→ Supplied records:
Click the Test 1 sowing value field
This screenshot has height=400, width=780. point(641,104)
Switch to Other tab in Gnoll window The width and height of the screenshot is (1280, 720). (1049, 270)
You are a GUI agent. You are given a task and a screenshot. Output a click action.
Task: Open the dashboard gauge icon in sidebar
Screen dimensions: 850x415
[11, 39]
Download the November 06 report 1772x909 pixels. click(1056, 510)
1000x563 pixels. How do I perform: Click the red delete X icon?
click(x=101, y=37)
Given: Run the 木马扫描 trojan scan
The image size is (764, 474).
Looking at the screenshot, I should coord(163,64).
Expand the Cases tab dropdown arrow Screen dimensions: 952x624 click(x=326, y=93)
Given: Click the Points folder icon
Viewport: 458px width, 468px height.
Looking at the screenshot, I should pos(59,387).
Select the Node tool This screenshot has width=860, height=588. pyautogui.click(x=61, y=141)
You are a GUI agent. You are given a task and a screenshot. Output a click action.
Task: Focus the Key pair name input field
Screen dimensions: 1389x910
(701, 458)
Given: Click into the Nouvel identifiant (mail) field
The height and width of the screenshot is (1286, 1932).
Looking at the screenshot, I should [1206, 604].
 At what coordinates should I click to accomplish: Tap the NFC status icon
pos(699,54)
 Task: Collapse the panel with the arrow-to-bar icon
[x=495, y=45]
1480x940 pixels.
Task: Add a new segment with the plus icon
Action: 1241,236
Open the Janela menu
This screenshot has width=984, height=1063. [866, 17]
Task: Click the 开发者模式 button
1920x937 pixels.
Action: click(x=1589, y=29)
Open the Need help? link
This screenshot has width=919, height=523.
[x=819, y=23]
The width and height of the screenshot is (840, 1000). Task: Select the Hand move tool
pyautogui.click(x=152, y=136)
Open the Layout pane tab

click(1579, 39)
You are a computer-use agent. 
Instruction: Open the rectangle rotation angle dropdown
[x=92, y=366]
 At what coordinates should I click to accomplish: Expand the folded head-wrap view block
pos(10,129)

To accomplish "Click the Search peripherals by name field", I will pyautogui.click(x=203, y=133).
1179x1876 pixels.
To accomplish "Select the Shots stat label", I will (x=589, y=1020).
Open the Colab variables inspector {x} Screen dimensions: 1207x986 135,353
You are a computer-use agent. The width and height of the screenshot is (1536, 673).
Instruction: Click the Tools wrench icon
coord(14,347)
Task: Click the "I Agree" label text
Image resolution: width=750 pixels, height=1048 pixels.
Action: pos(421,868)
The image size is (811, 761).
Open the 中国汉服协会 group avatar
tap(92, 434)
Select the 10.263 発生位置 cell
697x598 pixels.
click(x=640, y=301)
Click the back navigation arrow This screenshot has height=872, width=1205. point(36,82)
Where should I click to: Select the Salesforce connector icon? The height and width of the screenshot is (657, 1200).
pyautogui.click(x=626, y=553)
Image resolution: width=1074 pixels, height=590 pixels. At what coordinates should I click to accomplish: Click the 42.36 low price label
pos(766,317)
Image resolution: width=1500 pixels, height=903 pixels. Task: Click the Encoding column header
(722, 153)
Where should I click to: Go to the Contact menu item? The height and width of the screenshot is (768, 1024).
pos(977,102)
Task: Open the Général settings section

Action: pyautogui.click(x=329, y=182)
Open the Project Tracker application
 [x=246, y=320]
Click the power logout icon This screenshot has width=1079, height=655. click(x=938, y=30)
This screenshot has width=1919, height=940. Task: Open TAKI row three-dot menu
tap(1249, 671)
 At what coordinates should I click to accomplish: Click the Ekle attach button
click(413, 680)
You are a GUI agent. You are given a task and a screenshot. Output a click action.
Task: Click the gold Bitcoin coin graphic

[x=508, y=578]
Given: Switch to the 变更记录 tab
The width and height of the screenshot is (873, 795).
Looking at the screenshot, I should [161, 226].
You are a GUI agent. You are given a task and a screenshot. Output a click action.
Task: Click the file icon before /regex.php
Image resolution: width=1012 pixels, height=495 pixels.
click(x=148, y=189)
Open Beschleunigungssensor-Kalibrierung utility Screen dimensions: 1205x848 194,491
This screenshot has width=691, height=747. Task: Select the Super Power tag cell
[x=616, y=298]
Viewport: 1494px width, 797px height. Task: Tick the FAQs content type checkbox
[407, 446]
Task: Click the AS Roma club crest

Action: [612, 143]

→ What the task requires: Generate a verbatim printout of all the entries.

→ Problem solution:
Click the Test 1 sowing value field
This screenshot has height=400, width=780. point(641,104)
Switch to Other tab in Gnoll window The width and height of the screenshot is (1280, 720). (1049, 270)
You are a GUI agent. You are given a task and a screenshot. Output a click action.
Task: Open the dashboard gauge icon in sidebar
Screen dimensions: 850x415
[11, 39]
Download the November 06 report 1772x909 pixels. click(1056, 510)
1000x563 pixels. How do I perform: Click the red delete X icon?
click(x=101, y=37)
Given: Run the 木马扫描 trojan scan
The image size is (764, 474).
Looking at the screenshot, I should coord(163,64).
Expand the Cases tab dropdown arrow Screen dimensions: 952x624 click(x=326, y=93)
Given: Click the Points folder icon
Viewport: 458px width, 468px height.
Looking at the screenshot, I should pos(59,387).
Select the Node tool This screenshot has width=860, height=588. pyautogui.click(x=61, y=141)
You are a GUI agent. You are given a task and a screenshot. Output a click action.
Task: Focus the Key pair name input field
Screen dimensions: 1389x910
(701, 458)
Given: Click into the Nouvel identifiant (mail) field
The height and width of the screenshot is (1286, 1932).
Looking at the screenshot, I should [1206, 604].
 At what coordinates should I click to accomplish: Tap the NFC status icon
pos(699,54)
 Task: Collapse the panel with the arrow-to-bar icon
[x=495, y=45]
1480x940 pixels.
Task: Add a new segment with the plus icon
Action: 1241,236
Open the Janela menu
This screenshot has width=984, height=1063. [866, 17]
Task: Click the 开发者模式 button
1920x937 pixels.
Action: click(x=1589, y=29)
Open the Need help? link
This screenshot has width=919, height=523.
[x=819, y=23]
The width and height of the screenshot is (840, 1000). Task: Select the Hand move tool
pyautogui.click(x=152, y=136)
Open the Layout pane tab

click(1579, 39)
You are a computer-use agent. 
Instruction: Open the rectangle rotation angle dropdown
[x=92, y=366]
 At what coordinates should I click to accomplish: Expand the folded head-wrap view block
pos(10,129)

To accomplish "Click the Search peripherals by name field", I will pyautogui.click(x=203, y=133).
1179x1876 pixels.
To accomplish "Select the Shots stat label", I will (x=589, y=1020).
Open the Colab variables inspector {x} Screen dimensions: 1207x986 135,353
You are a computer-use agent. The width and height of the screenshot is (1536, 673).
Instruction: Click the Tools wrench icon
coord(14,347)
Task: Click the "I Agree" label text
Image resolution: width=750 pixels, height=1048 pixels.
Action: pos(421,868)
The image size is (811, 761).
Open the 中国汉服协会 group avatar
tap(92, 434)
Select the 10.263 発生位置 cell
697x598 pixels.
click(x=640, y=301)
Click the back navigation arrow This screenshot has height=872, width=1205. point(36,82)
Where should I click to: Select the Salesforce connector icon? The height and width of the screenshot is (657, 1200).
pyautogui.click(x=626, y=553)
Image resolution: width=1074 pixels, height=590 pixels. At what coordinates should I click to accomplish: Click the 42.36 low price label
pos(766,317)
Image resolution: width=1500 pixels, height=903 pixels. Task: Click the Encoding column header
(722, 153)
Where should I click to: Go to the Contact menu item? The height and width of the screenshot is (768, 1024).
pos(977,102)
Task: Open the Général settings section

Action: pyautogui.click(x=329, y=182)
Open the Project Tracker application
 [x=246, y=320]
Click the power logout icon This screenshot has width=1079, height=655. click(x=938, y=30)
This screenshot has width=1919, height=940. Task: Open TAKI row three-dot menu
tap(1249, 671)
 At what coordinates should I click to accomplish: Click the Ekle attach button
click(413, 680)
You are a GUI agent. You are given a task and a screenshot. Output a click action.
Task: Click the gold Bitcoin coin graphic

[x=508, y=578]
Given: Switch to the 变更记录 tab
The width and height of the screenshot is (873, 795).
Looking at the screenshot, I should [161, 226].
You are a GUI agent. You are given a task and a screenshot. Output a click action.
Task: Click the file icon before /regex.php
Image resolution: width=1012 pixels, height=495 pixels.
click(x=148, y=189)
Open Beschleunigungssensor-Kalibrierung utility Screen dimensions: 1205x848 194,491
This screenshot has width=691, height=747. Task: Select the Super Power tag cell
[x=616, y=298]
Viewport: 1494px width, 797px height. Task: Tick the FAQs content type checkbox
[407, 446]
Task: Click the AS Roma club crest

Action: [612, 143]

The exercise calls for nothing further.